Until the regulatory rulings, engineering and field work are on hold, which means the cost estimate has “not had what I’d call a thorough update in some time,” Tillerson said.

“There is no question that the cost has gone up, but we don’t have a cost number that I have high confidence in,” he said.

ExxonMobil is the key corporate decision-maker in the MGP, owning 69.6 percent of consortium leader Imperial Oil, which has a 34.4 percent interest, while wholly owned ExxonMobil Canada has another 5.2 percent.

Tillerson cautioned that the budget could be higher or lower than the C$16.2 billion figure, which was released in March and was up C$8.7 billion from the previous estimate.

“People need to be careful when you start throwing numbers around as to what is the quality of the cost estimate,” he said, noting that costs across the energy industry have climbed “fairly dramatically.”

“These costs were developed to work through the regulatory process.

“I wouldn’t hang my hat on whether it’s 16 billion, or 14 billion or 20 billion. All I would say, it’s large, it’s larger than we thought,” he said.

Despite the regulatory delays and the inflated costs, Tillerson said “satisfactory” progress has been made on the regulatory front, discussions with the Canadian government are continuing and the project is still alive.

Tillerson: federal aid needed

He warned in May that the MGP would not be viable without a “sizeable chunk” of federal aid.

“The thing people have to appreciate is these are enormous investment projects,” he said. “They will be among the largest investment projects undertaken anywhere in the world.”

Meantime, the partners are looking for various ways to implement the project in a way that addresses the cost concerns.

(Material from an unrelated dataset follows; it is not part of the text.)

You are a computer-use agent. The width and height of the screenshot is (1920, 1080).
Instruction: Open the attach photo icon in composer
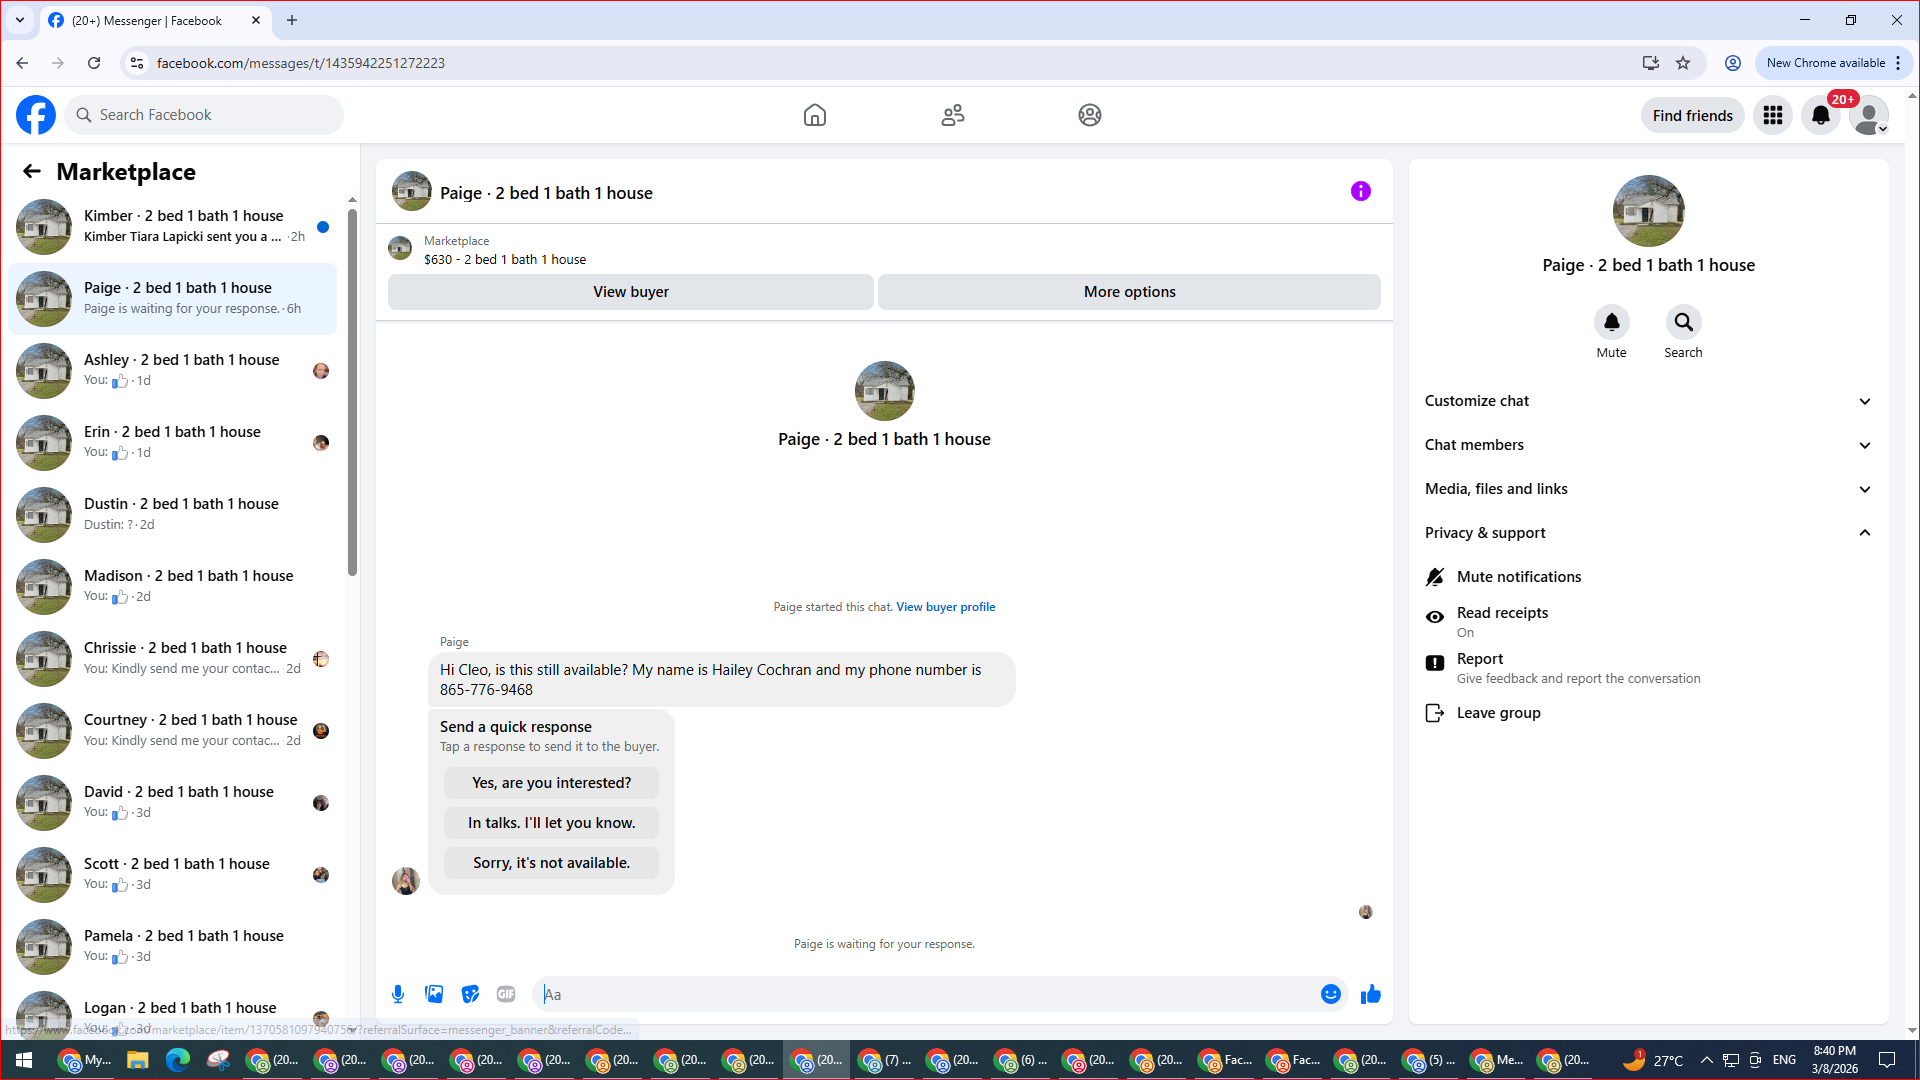point(434,994)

Drawing on his own involvement over the past 20 years in both the Mackenzie and Alaska pipeline proposals, he said projects on those scales simply take a long time to bring together.

“Government and policy regulators have to appreciate these are enormous investment projects. They will be among the largest investment projects undertaken anywhere in the world,” Tillerson said.

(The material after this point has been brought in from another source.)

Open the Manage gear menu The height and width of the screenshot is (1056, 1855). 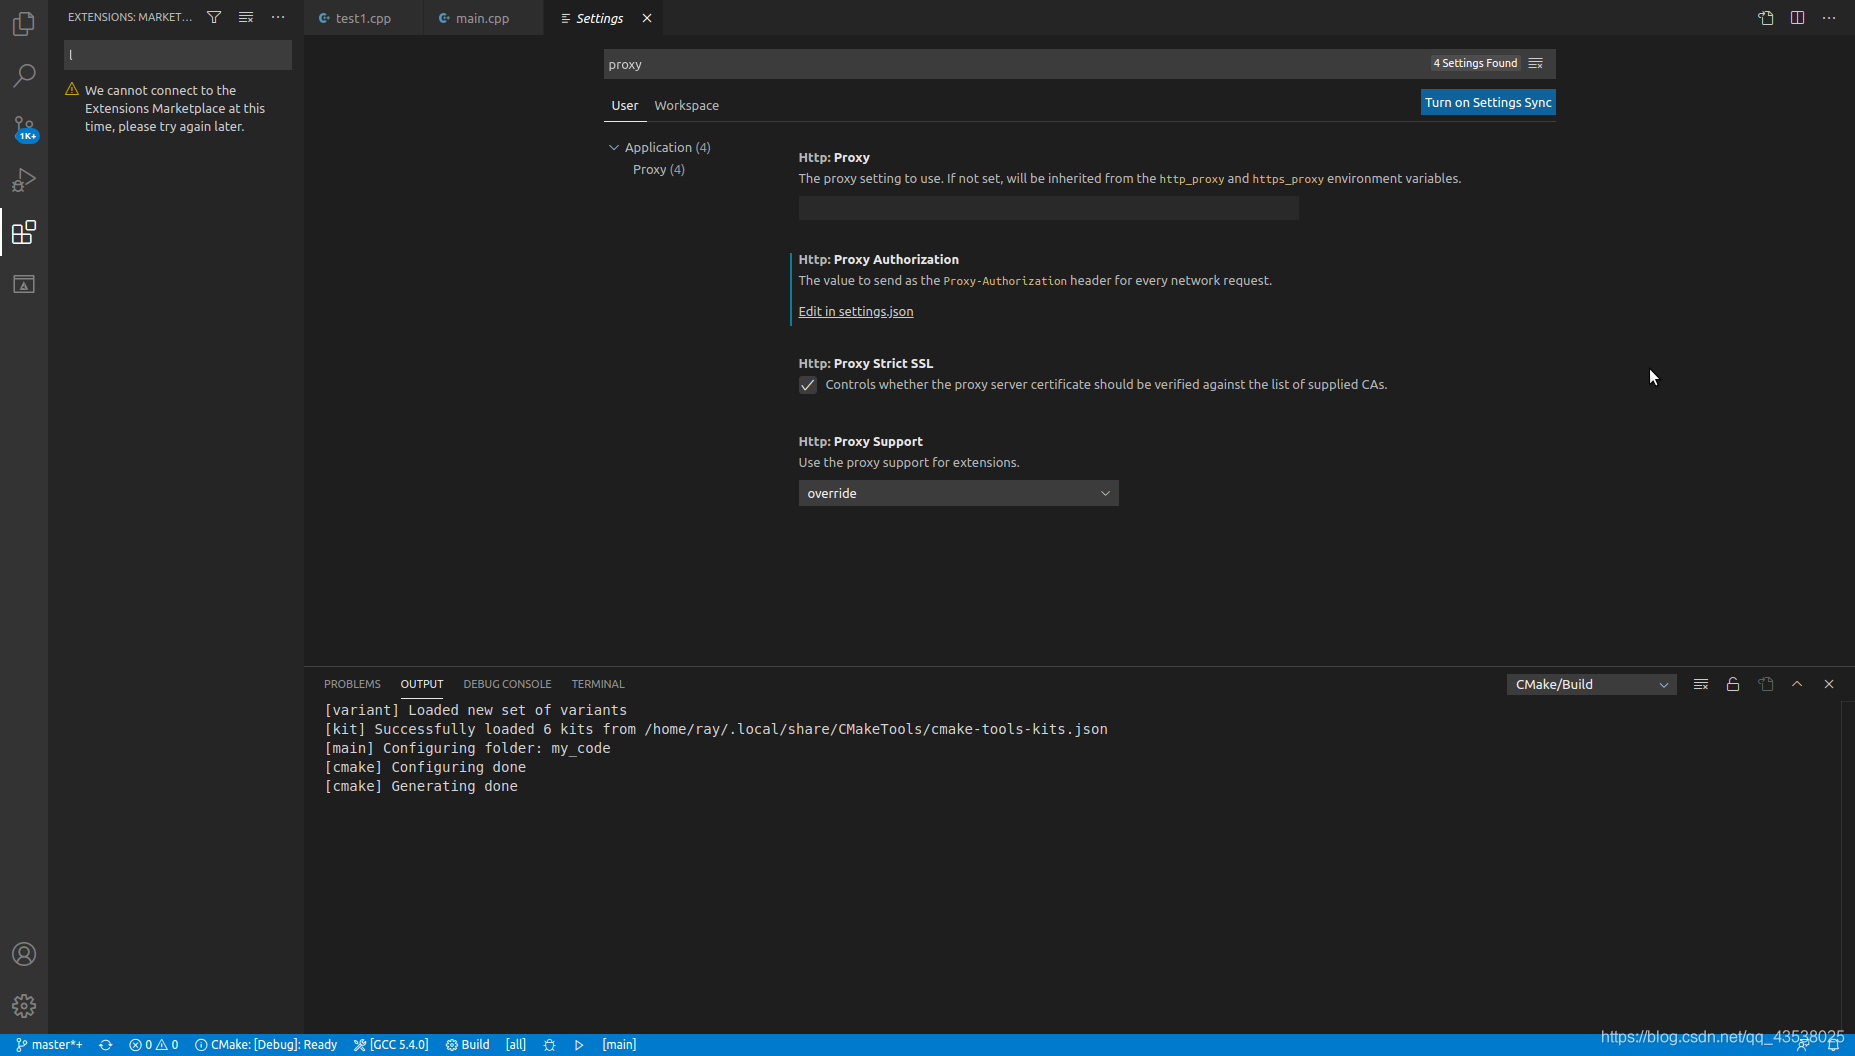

“Obviously there is a huge risk when you are putting that kind of capital upfront over your ability to get your money back and to generate some kind of acceptable return.”

He said ExxonMobil is seeking a fiscal structure in Alaska that ensures stability for a project most recently estimated to cost US$25 billion.

He said the project will “take multiple years to execute before we see the first gas transported to the marketplace and then it will take a long time before you get your money back. That is why we need to have fiscal stability.”

Tillerson said that although his company is ready to carry the resource risk and the risk of cost inflation, delays and gas prices, it expects the Alaska government to give a firm commitment on taxes and royalties.